> [Opis zadania]: Powtórz bez żadnych zmian wszystkie poniższe wpisy, wiersz po wierszu.

> [Wpisy do ćwiczenia]:

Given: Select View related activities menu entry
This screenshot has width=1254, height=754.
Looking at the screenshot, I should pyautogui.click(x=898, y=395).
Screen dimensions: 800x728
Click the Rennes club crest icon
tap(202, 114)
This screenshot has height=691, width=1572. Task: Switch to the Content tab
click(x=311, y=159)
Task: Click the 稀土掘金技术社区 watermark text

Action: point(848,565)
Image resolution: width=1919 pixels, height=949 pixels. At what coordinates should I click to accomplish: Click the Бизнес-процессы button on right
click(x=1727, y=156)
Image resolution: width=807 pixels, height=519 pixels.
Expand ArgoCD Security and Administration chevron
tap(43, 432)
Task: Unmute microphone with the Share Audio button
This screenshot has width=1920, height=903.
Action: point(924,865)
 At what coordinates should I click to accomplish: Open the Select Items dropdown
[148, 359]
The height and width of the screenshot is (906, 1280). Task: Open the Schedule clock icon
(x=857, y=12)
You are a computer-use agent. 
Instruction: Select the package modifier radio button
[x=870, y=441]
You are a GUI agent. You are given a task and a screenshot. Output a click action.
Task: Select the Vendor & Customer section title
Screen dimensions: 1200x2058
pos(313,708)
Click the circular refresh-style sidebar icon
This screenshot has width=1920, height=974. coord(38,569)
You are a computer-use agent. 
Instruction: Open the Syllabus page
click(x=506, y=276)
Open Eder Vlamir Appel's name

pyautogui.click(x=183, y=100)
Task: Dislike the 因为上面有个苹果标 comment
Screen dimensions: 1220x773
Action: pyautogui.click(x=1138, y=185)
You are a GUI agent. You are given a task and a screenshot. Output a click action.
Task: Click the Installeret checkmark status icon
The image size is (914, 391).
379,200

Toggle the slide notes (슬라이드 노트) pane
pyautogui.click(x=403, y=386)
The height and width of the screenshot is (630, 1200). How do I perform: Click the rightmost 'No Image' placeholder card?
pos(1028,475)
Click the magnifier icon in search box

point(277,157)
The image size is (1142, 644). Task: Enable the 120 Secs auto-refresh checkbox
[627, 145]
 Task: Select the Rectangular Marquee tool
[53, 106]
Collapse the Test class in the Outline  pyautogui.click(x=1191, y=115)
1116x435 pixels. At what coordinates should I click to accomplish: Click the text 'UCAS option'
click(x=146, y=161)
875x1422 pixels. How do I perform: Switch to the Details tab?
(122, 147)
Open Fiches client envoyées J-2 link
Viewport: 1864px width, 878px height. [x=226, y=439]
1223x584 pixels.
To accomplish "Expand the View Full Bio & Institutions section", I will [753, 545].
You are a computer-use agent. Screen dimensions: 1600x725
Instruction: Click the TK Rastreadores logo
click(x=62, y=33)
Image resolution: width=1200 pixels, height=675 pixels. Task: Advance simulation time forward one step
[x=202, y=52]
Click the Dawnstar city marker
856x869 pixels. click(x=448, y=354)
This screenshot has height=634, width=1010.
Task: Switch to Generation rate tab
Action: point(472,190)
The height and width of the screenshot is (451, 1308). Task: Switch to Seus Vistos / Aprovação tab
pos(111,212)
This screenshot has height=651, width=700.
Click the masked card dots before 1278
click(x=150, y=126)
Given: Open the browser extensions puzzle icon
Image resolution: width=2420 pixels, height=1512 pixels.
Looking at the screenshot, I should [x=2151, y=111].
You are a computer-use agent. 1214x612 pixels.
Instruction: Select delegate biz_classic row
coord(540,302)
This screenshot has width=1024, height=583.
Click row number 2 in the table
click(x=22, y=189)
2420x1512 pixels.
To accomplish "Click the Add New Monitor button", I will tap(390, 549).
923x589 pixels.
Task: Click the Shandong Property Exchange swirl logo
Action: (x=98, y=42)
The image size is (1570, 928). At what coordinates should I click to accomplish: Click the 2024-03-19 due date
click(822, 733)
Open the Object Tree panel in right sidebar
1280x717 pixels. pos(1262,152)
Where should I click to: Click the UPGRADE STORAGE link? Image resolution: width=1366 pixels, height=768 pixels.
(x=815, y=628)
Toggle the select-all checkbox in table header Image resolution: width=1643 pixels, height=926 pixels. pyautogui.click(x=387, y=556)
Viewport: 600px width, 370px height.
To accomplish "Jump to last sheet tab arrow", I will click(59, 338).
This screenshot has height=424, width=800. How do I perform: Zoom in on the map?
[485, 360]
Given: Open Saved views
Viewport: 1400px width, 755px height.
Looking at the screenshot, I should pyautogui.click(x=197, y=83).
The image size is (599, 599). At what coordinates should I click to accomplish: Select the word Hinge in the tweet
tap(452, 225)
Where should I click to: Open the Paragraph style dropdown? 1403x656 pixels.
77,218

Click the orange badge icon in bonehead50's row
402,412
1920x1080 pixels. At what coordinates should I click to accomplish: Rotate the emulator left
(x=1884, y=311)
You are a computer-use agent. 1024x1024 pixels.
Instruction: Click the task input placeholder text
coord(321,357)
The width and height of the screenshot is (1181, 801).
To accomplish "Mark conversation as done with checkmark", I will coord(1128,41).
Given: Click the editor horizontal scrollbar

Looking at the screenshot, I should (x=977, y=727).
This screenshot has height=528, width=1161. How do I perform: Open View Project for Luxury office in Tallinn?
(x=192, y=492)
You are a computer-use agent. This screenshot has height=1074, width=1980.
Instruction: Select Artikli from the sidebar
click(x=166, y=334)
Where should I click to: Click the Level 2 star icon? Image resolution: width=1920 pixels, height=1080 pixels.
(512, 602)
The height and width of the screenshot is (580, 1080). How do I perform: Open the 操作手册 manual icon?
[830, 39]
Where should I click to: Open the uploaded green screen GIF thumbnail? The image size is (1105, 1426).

> [Oczekiwany wynik]:
Given: Select View related activities menu entry
This screenshot has width=1254, height=754.
Looking at the screenshot, I should pyautogui.click(x=898, y=395).
Screen dimensions: 800x728
Click the Rennes club crest icon
tap(202, 114)
This screenshot has height=691, width=1572. Task: Switch to the Content tab
click(x=311, y=159)
Task: Click the 稀土掘金技术社区 watermark text

Action: point(848,565)
Image resolution: width=1919 pixels, height=949 pixels. At what coordinates should I click to accomplish: Click the Бизнес-процессы button on right
click(x=1727, y=156)
Image resolution: width=807 pixels, height=519 pixels.
Expand ArgoCD Security and Administration chevron
tap(43, 432)
Task: Unmute microphone with the Share Audio button
This screenshot has width=1920, height=903.
Action: point(924,865)
 At what coordinates should I click to accomplish: Open the Select Items dropdown
[148, 359]
The height and width of the screenshot is (906, 1280). Task: Open the Schedule clock icon
(x=857, y=12)
You are a computer-use agent. 
Instruction: Select the package modifier radio button
[x=870, y=441]
You are a GUI agent. You are given a task and a screenshot. Output a click action.
Task: Select the Vendor & Customer section title
Screen dimensions: 1200x2058
pos(313,708)
Click the circular refresh-style sidebar icon
This screenshot has width=1920, height=974. coord(38,569)
You are a computer-use agent. 
Instruction: Open the Syllabus page
click(x=506, y=276)
Open Eder Vlamir Appel's name

pyautogui.click(x=183, y=100)
Task: Dislike the 因为上面有个苹果标 comment
Screen dimensions: 1220x773
Action: pyautogui.click(x=1138, y=185)
You are a GUI agent. You are given a task and a screenshot. Output a click action.
Task: Click the Installeret checkmark status icon
The image size is (914, 391).
379,200

Toggle the slide notes (슬라이드 노트) pane
pyautogui.click(x=403, y=386)
The height and width of the screenshot is (630, 1200). How do I perform: Click the rightmost 'No Image' placeholder card?
pos(1028,475)
Click the magnifier icon in search box

point(277,157)
The image size is (1142, 644). Task: Enable the 120 Secs auto-refresh checkbox
[627, 145]
 Task: Select the Rectangular Marquee tool
[53, 106]
Collapse the Test class in the Outline  pyautogui.click(x=1191, y=115)
1116x435 pixels. At what coordinates should I click to accomplish: Click the text 'UCAS option'
click(x=146, y=161)
875x1422 pixels. How do I perform: Switch to the Details tab?
(122, 147)
Open Fiches client envoyées J-2 link
Viewport: 1864px width, 878px height. [x=226, y=439]
1223x584 pixels.
To accomplish "Expand the View Full Bio & Institutions section", I will [753, 545].
You are a computer-use agent. Screen dimensions: 1600x725
Instruction: Click the TK Rastreadores logo
click(x=62, y=33)
Image resolution: width=1200 pixels, height=675 pixels. Task: Advance simulation time forward one step
[x=202, y=52]
Click the Dawnstar city marker
856x869 pixels. click(x=448, y=354)
This screenshot has height=634, width=1010.
Task: Switch to Generation rate tab
Action: point(472,190)
The height and width of the screenshot is (451, 1308). Task: Switch to Seus Vistos / Aprovação tab
pos(111,212)
This screenshot has height=651, width=700.
Click the masked card dots before 1278
click(x=150, y=126)
Given: Open the browser extensions puzzle icon
Image resolution: width=2420 pixels, height=1512 pixels.
Looking at the screenshot, I should [x=2151, y=111].
You are a computer-use agent. 1214x612 pixels.
Instruction: Select delegate biz_classic row
coord(540,302)
This screenshot has width=1024, height=583.
Click row number 2 in the table
click(x=22, y=189)
2420x1512 pixels.
To accomplish "Click the Add New Monitor button", I will tap(390, 549).
923x589 pixels.
Task: Click the Shandong Property Exchange swirl logo
Action: (x=98, y=42)
The image size is (1570, 928). At what coordinates should I click to accomplish: Click the 2024-03-19 due date
click(822, 733)
Open the Object Tree panel in right sidebar
1280x717 pixels. pos(1262,152)
Where should I click to: Click the UPGRADE STORAGE link? Image resolution: width=1366 pixels, height=768 pixels.
(x=815, y=628)
Toggle the select-all checkbox in table header Image resolution: width=1643 pixels, height=926 pixels. pyautogui.click(x=387, y=556)
Viewport: 600px width, 370px height.
To accomplish "Jump to last sheet tab arrow", I will click(59, 338).
This screenshot has height=424, width=800. How do I perform: Zoom in on the map?
[485, 360]
Given: Open Saved views
Viewport: 1400px width, 755px height.
Looking at the screenshot, I should pyautogui.click(x=197, y=83).
The image size is (599, 599). At what coordinates should I click to accomplish: Select the word Hinge in the tweet
tap(452, 225)
Where should I click to: Open the Paragraph style dropdown? 1403x656 pixels.
77,218

Click the orange badge icon in bonehead50's row
402,412
1920x1080 pixels. At what coordinates should I click to accomplish: Rotate the emulator left
(x=1884, y=311)
You are a computer-use agent. 1024x1024 pixels.
Instruction: Click the task input placeholder text
coord(321,357)
The width and height of the screenshot is (1181, 801).
To accomplish "Mark conversation as done with checkmark", I will coord(1128,41).
Given: Click the editor horizontal scrollbar

Looking at the screenshot, I should (x=977, y=727).
This screenshot has height=528, width=1161. How do I perform: Open View Project for Luxury office in Tallinn?
(x=192, y=492)
You are a computer-use agent. This screenshot has height=1074, width=1980.
Instruction: Select Artikli from the sidebar
click(x=166, y=334)
Where should I click to: Click the Level 2 star icon? Image resolution: width=1920 pixels, height=1080 pixels.
(512, 602)
The height and width of the screenshot is (580, 1080). How do I perform: Open the 操作手册 manual icon?
[830, 39]
Where should I click to: Open the uploaded green screen GIF thumbnail? The image size is (1105, 1426).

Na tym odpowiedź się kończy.